Recently I have had time to implement a variation of the RIDIT score in R. The variation used was in the form

$$ B_i = \sum_{j < i} P_j - \sum_{j > i} P_j $$

Where \(B_i\) is the (transformed) RIDIT score for the value \(i\) and \(P_j\) is the probability of observing the value \(j\). This RIDIT score was proposed by Bross and used for Fraud Detection. The desirable features of this score is that it is in the range \([-1, 1]\), with a median value of \(0\). The score intuitively is very similar to the notion of a percentile.

Seeing that this algorithm is closely linked to the notion of percentile, we can simply use ecdf to calculate the proportions. My initial attempt (in pseudo-code) sounded something like this:

  1. calculate all the percentiles of the numeric vector.
  2. lag the result.
  3. calculate the difference in the lag and non-lag would be the solution.
  4. to assign the scores, simply perform a lookup on each element of the table

Codified it would look like this:

ridit_slow <- function(x) { 
  Fx <- ecdf(x) 
  ecdf.x <- environment(Fx)$x
  ecdf.y <- environment(Fx)$y
  
  df <- data.frame(names=ecdf.x, y=ecdf.y)
  df$y_lag <- c(0, df$y)[1:length(df$y)]
  df$ridit <- df$y_lag - (1-df$y)
    
  return(list(summary=df, ridit=df$ridit))
}

x <- rnorm(1000000)
scores_slow <- merge(data.frame(names=x), ridit_slow(x)$summary, all.x=TRUE)

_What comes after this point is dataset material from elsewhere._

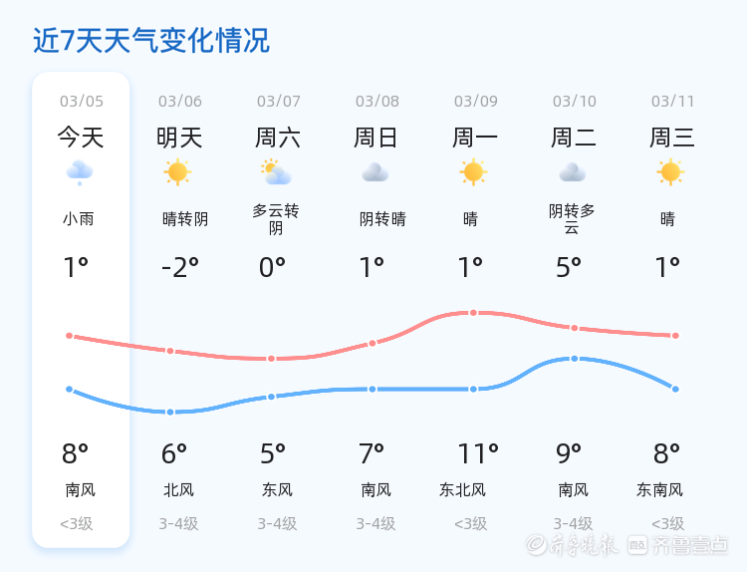The width and height of the screenshot is (747, 572).
Task: Click the 11° temperature under Monday
Action: (477, 454)
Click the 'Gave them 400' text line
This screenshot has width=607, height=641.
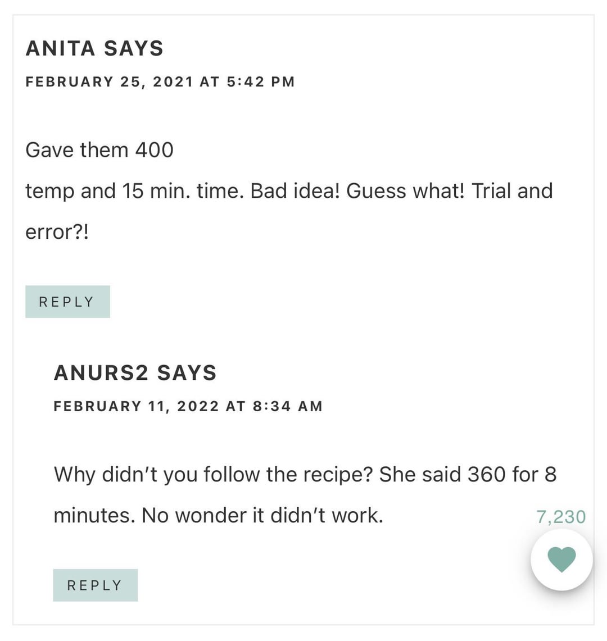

The weakness of this is firstly the join and secondly the inability to interpolate data if we were to generate new scores. Also, several items would have to be copied every single time the code was run; if this could be done in minimal number of parses we could easily speed this code up.

The next approach I considered was simply following the code that was presented for the stats::ecdf

  1. tally the first occurence of each element of the vector.
  2. calculate the cumulate sum for all values from smallest to largest and largest to smallest.
  3. Use approxfun to create a stepwise class for all our variables with the ridit scores.

This approach definitely required greater thinking, and on first glance it doesn’t appear to be equivalent to the actual definition of RIDIT. However for the vector based nature of R, this turns out to be a better improvement. In many ways this makes sense, as calculating and modifying the cumulative distribution will yield the RIDIT scores.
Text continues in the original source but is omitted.